I'm not sure why it's always such a shock. It shouldn't be...part of me knows that all of us out here - fingers touching in the dark, keeping company - are just a tiny statistical measure of some great silent rift of sorrow and scars that runs through the Happy Here and Now of our society.

And yet each time we multiply I'm floored, gobsmacked, as if my own personal secret hiding place were suddenly drawn out into the light; a cockroach discovering we are truly legion. The news comes by email or by way of a blog post and it makes impact and I am instantly utterly naked in the face of fears normal people presume are too lurid to happen to them.

Each time, I think oh, little one, oh child. Each time, I think oh jesus, those parents. Each time, I think, please not again.  not me

And then it is on CNN. Their son, Jett, 16, died Friday in the Bahamas, reads the announcer. John Travolta and Kelly Preston Grieve Son, blares the headline.

And I sit surprised, hot tears running down my face. Them too? Clearly, I don't know them. Nor what it's like to have a sixteen-year-old, lose a sixteen-year-old. But the chasm that yawns between the words of that headline, I know its outline. The shock of it. The empty, whether a crib or a chair at the table or a first car or what. The waking up and then remembering and everything is just wrong, upside down like a bad dream except...it's true.
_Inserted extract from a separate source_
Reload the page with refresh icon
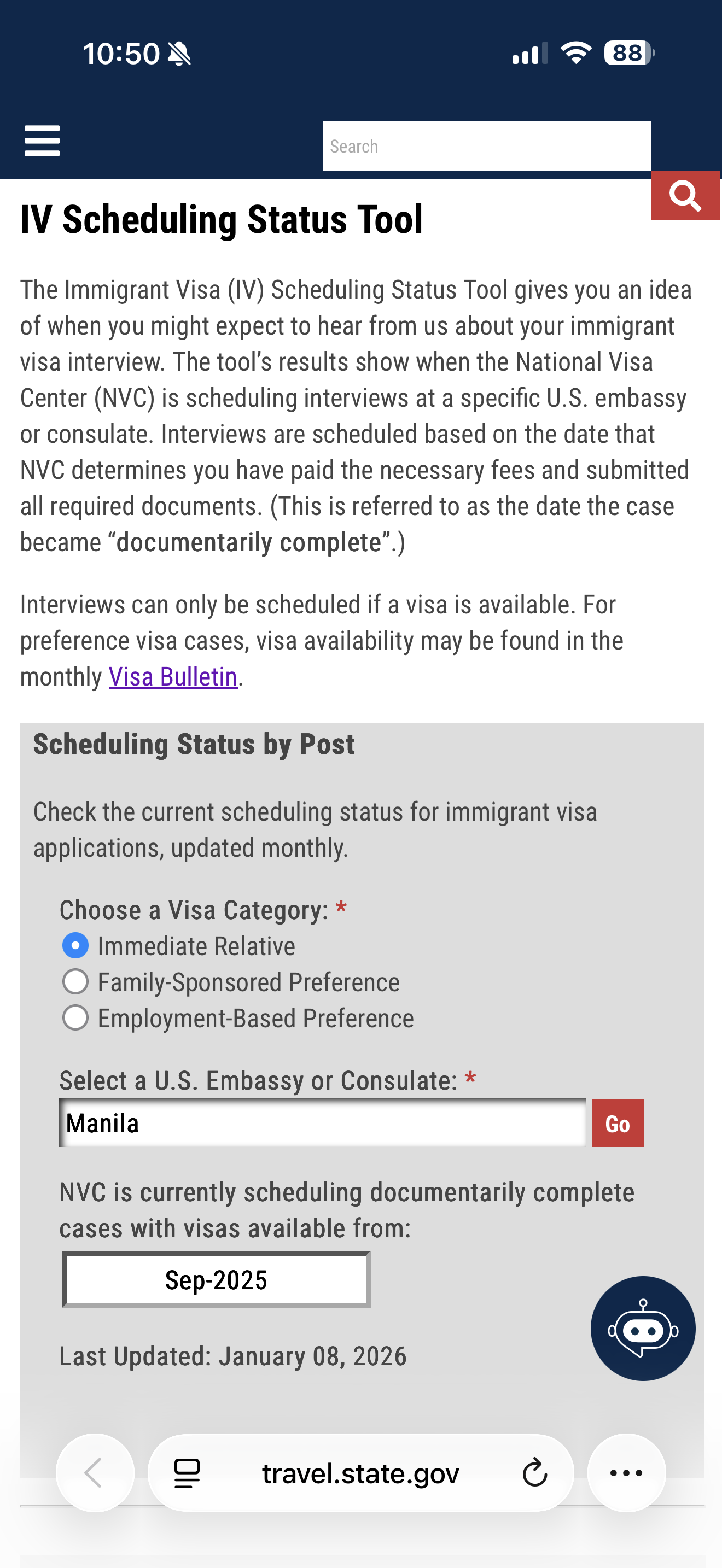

And you know it's true by the way everybody else's eyes turn down after and the way nobody quite knows what to say, and they watch you to judge whether you're grieving healthily, even if what that might actually mean to them is nothing more than hollow words in their Harlequin romance acquaintance with the ugly, confusing work of grief.

And if you're famous, they is the whole world, no sanctuary.  No private, anonymous blog to work it out on, no respite from the grinning and the bearing. Everybody sees you're blown apart...everybody feels the wind blow. In every grocery aisle across the tabloid-reading world, you are going to Graceland.
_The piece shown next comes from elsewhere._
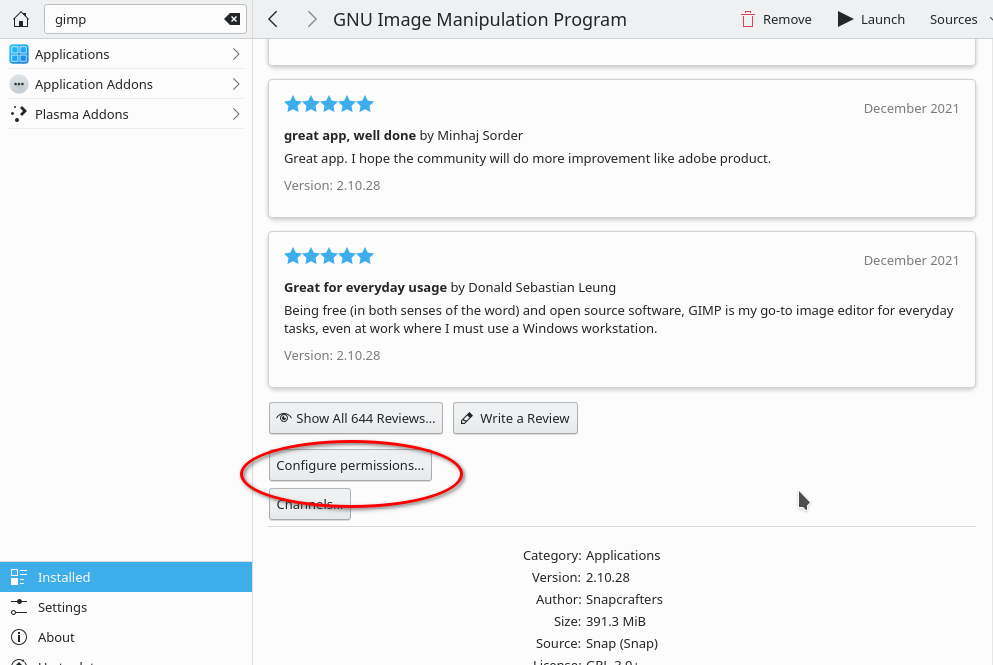
Task: Go back using the left arrow
Action: coord(273,19)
The news is full these days of How Parents Cope with Losing a Child and The Death of a Child: A Parent's Greatest Fear, the scabs and scars and snakes we wear here suddenly the flavour of the week courtesy of those poor fucking Travoltas. And I scan the pieces and realize those objects of curiosity described like museum exhibits are us, and my naked cockroach-self wants to skitter away safely back into my secret lair and hopes against hope that no one I know has seen those articles and read them and thought of me. I do not want to be a Poster Child.  I want to pretend I am not exposed.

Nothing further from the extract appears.